Metacritics Metascore

The Lord of the Rings: The Return of the King

$94,000,000

$1,156,000,000

94%

94

The moment arrives near the end of The Return of the King, as the Battle of the Pelennor Fields rages. As King Theoden lies trapped under his horse, mortally wounded, the Witch-king tells his Fellbeast to "feast on his flesh." Out of nowhere, one of the Rohirrim steps up to defend the Lord of the Mark, only for the Witch-king to proclaim, "You fool. No man can kill me." Every Lord of the Rings fan knows what happens next: the two engage in a shield-splintering fight, and the warrior is nearly killed, despite beheading the wraith's mount. At the last moment, the Hobbit Merry Brandybuck stabs the Witch-king in the back of the leg. That allows the warrior to reveal herself as Theoden's niece, Éowyn, who declares, "I am no man!" before plunging her sword into the dark depths of the Witch-king's helmet.

J.R.R. Tolkien almost certainly drew inspiration for the scene from William Shakespeare's Macbeth. In the play, Macbeth seizes the throne by murder, only to see his enemies organizing against him. He visits the three witches who predicted he would become king, and receives a prophecy that "none of woman born" shall harm him. It leaves him convinced that he's invulnerable, which turns into a nasty sting when he faces his foe Macduff at the play's climax. As the text reveals, "Macduff was from his mother's womb untimely ripped" -- widely interpreted to mean that he was born via Cesarean section -- and he slays Macbeth to bring an end to his despotic rule.
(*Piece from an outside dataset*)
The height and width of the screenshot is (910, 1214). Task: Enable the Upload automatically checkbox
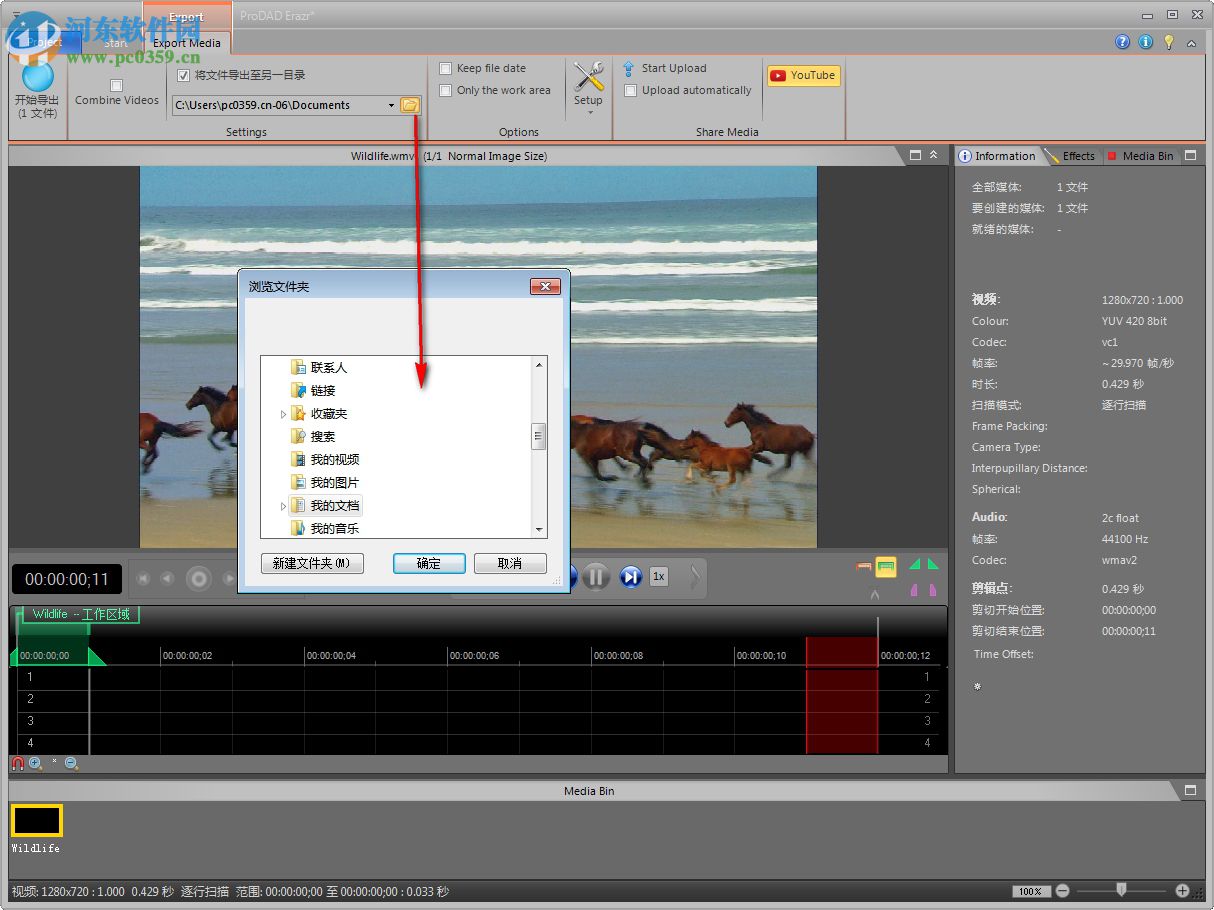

With Eowyn, Tolkien puts a feminist spin on the notion, starting with a similar prophecy concerning the Witch-king which he details in The Silmarillion. 2,000 years into the Third Age, an army of Men and Elves destroy his kingdom of Angmar and send him fleeing. The King of Gondor, Earnur, tried to pursue him, only for the Elf warrior Glorfindel to warn him off with a prophecy:

"Do not pursue him! He will not return to these lands. Far off yet is his doom, and not by the hand of man shall he fall."

Earnur doesn't listen, and eventually pursues the Witch-king to his fortress in Minas Morgul. The Ringwraith kills him and apparently validates the prophecy. (Earnur's death leaves Gondor without a king until Aragorn takes the throne at the end of The Lord of the Rings.) But like Macbeth, the Witch-king conflates the phrasing of Glorfindel's words to mean everyone instead of just a single gender. That leads to Eowyn's heroics at the Battle of The Pelennor Fields in Return of the King. In both book and film, the Ringwraith boasts of his invulnerability the way Macbeth does to his foes, only for Eowyn to reveal her true nature just as Macduff does his. In the novel, it gives the monster pause: long enough for Merry to marshal his courage and come to his friend's aid.
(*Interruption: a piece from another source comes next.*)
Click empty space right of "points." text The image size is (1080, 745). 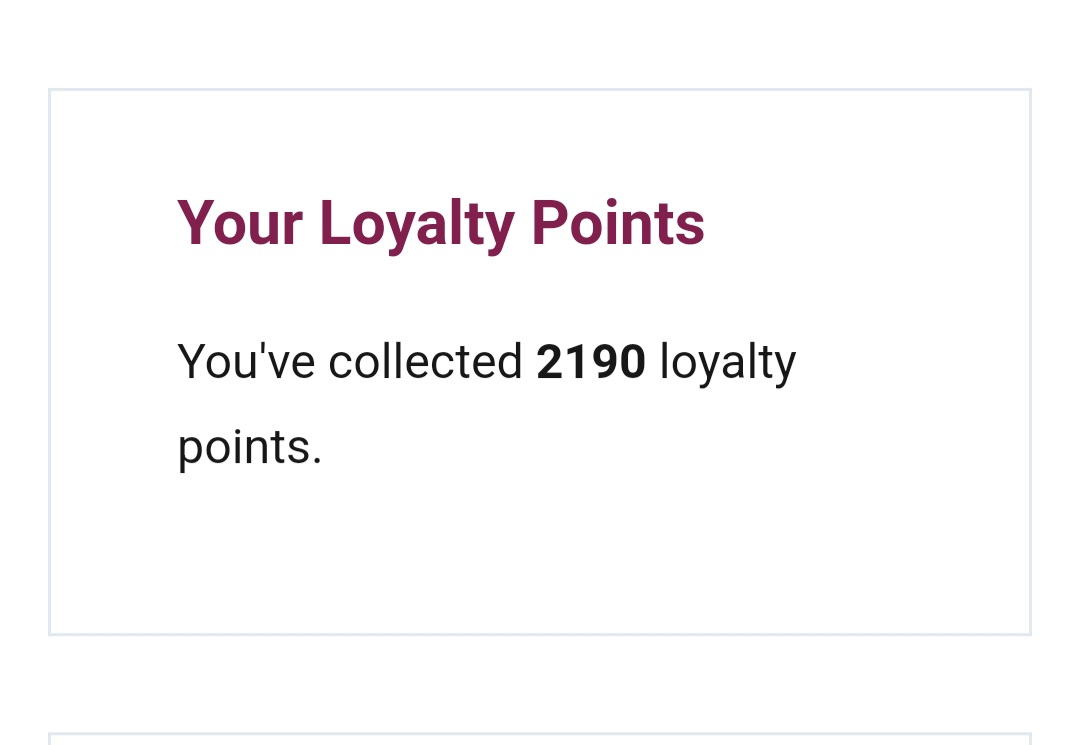(650, 448)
Merry Aids Éowyn with Help from a Magic Blade

Merry stabs the Witch-king in The Return of the King

There is a little more to the story, and it involves a magic sword. However, it wasn't Éowyn's blade that was magically imbued; it was Merry's. To understand that point, Lord of the Rings fans have to turn to The Fellowship of the Ring novel. At the beginning of the book, Frodo and his three Hobbit companions encounter the legendary Tom Bombadil, a character cut from Jackson's adaptations largely for reasons of focus and time. (Though as Jackson puckishly observes in the movie's DVD commentary, there's nothing in the film to say it didn't happen: only that it didn't happen onscreen). In choosing to do so, Jackson was also forced to remove the Hobbit's near-deadly encounter with the spirits in the Barrow-downs.
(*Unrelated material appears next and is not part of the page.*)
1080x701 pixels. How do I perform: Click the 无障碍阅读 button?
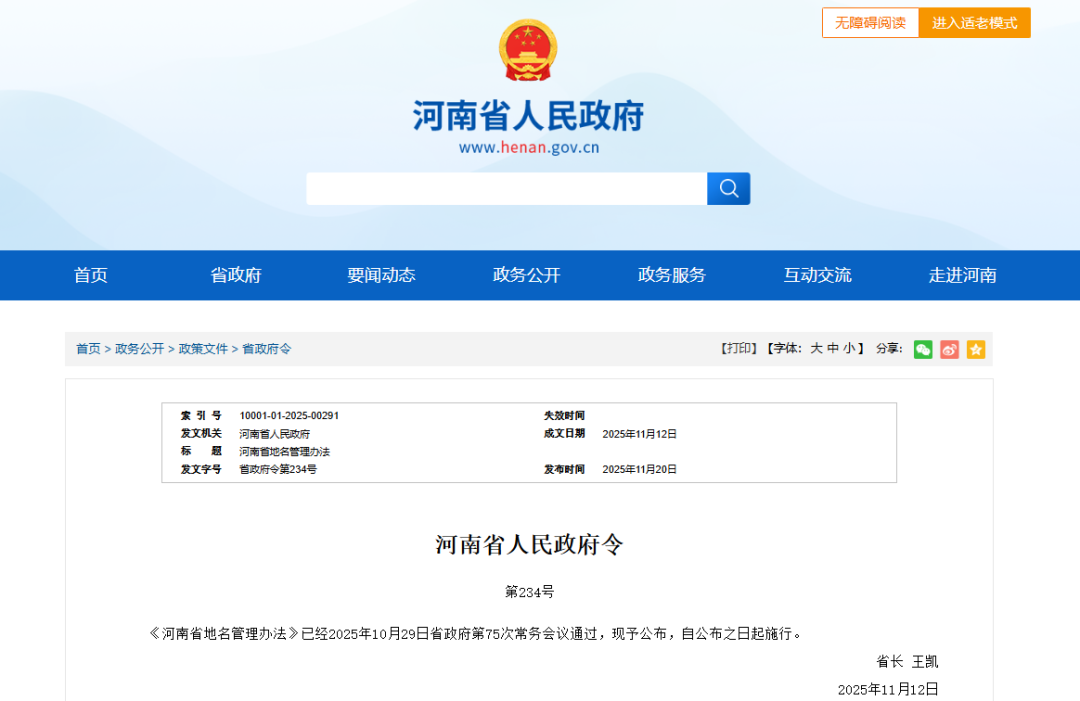(x=870, y=23)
And they provide considerable context. After Tom Bombadil rescued the Hobbits from the Barrow-wights, he gave them daggers that were hidden within the burial mound. Those weapons were of special significance because they originated in Westernesse, also known as the Isle of Númenor. Forged by the smiths of Arthedain, the daggers were intended for use in the war between Arnor and Angmar. As such, they were enchanted with magic capable of harming the Witch-king, which carries with it a singular irony. In Tolkien's Appendix to The Lord of the Rings, he describes the Barrow-wights as "evil spirits out of Angmar," which makes them servants of the Witch-king. They were sent to keep the local lands from being repopulated -- they were once held by the Nazgul's foes -- and perhaps to act as his eyes and ears in the region as well. (It's possible -- though Tolkien never states this -- that they were awakened from their slumber by the rise of Sauron and the Witch-king's return, which made them more dangerous to the Hobbits than they might have been earlier.) It would make sense, then, that the barrows contained weapons capable of killing him: kept safe from prying eyes and guarded by his minions to prevent potential enemies from finding them.The Hobbits recover them during their adventure with Tom Bombadil, which pays off when Merry stabs the Witch-king at Pelennor Fields.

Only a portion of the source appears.